The debate at last week’s council meeting was originally sparked after a petition was presented to councillors last year.

Currently, residents in the City of Gosnells area elect 12 councillors who then vote for the mayor, but the 12 are elected from anywhere within the area and not to a certain ward.

Only five metropolitan local governments have the single ward system, including Gosnells which has by far the largest number of electors with just under 64,000; next biggest being Kwinana at 17,000.

A report prepared by the City and presented to councillors detailed the advantages and disadvantages of the multi-ward system at .

Councillor Glenn Dewhurst brought forward an amendment during the discussion that council should remain a single ward system and that this position forms the basis of any public consultation undertaken in relation to wards.

The amendment was carried 8-4; councillors Bill Wiffen Terry Healy, Pierre Yang and Mayor Olwen Searle voted against the motion.

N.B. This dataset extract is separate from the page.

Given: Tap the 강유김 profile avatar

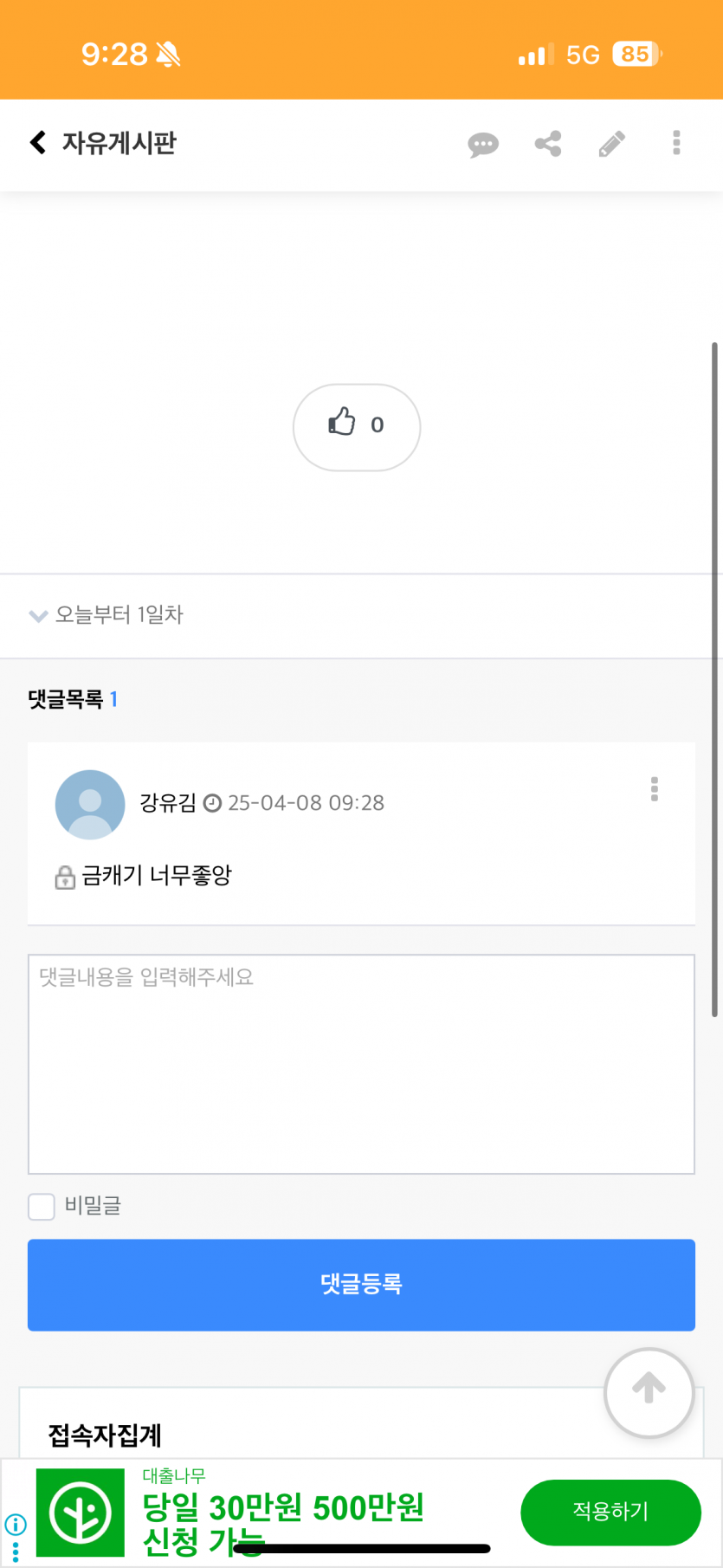Looking at the screenshot, I should point(90,805).
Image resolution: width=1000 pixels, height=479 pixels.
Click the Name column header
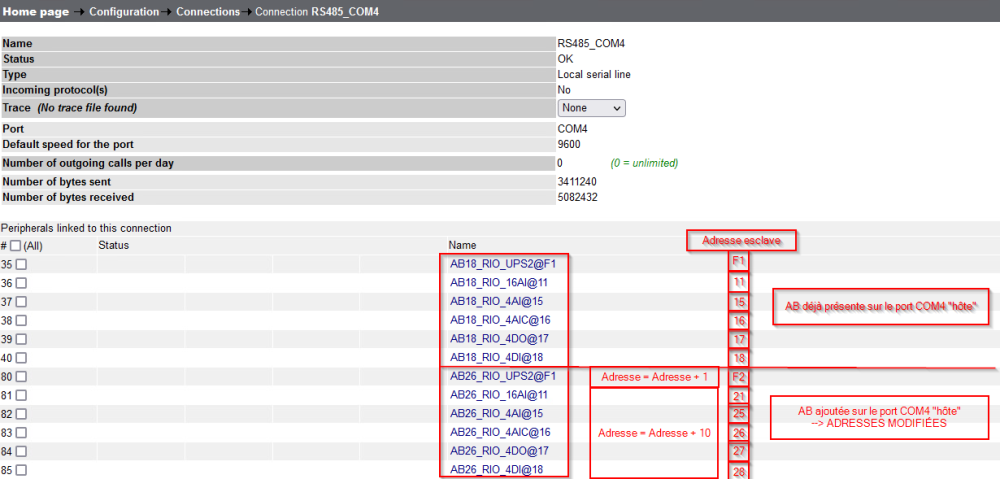462,245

However, the acceptance of the amendment does not mean a final decision has been made on wards, but does show the councillors; support for the single ward system.

According to WA Legislation on the subdivision of local governments, The Governor, on the recommendation of the Local Governments Minister, may divide local government areas into wards or amend ward boundaries.

Positive features for single ward

– Promotes the concept of a whole-of-City focus, with councillors being elected by and concerned for the local government as a whole, rather than parochial interests.

– Gives residents and ratepayers a choice of councillors to approach with their concerns.

– Results in a simple, less expensive voters’ roll for elections compared with separate voters’ rolls for individual wards.

– Councillors can use their speciality skills and knowledge for the benefit of the whole community.

Positive features for multi ward

– Councillors are more likely to be truly local representatives, easily accessible to residents and aware of local issues.

– Councillors may share workloads more effectively.

– Major geographical communities of interest are likely to be represented (such as a sizeable town or group of suburbs) in a ward.

– Cost effective and easier for candidates to canvass only within their prospective ward, rather than the whole local government area.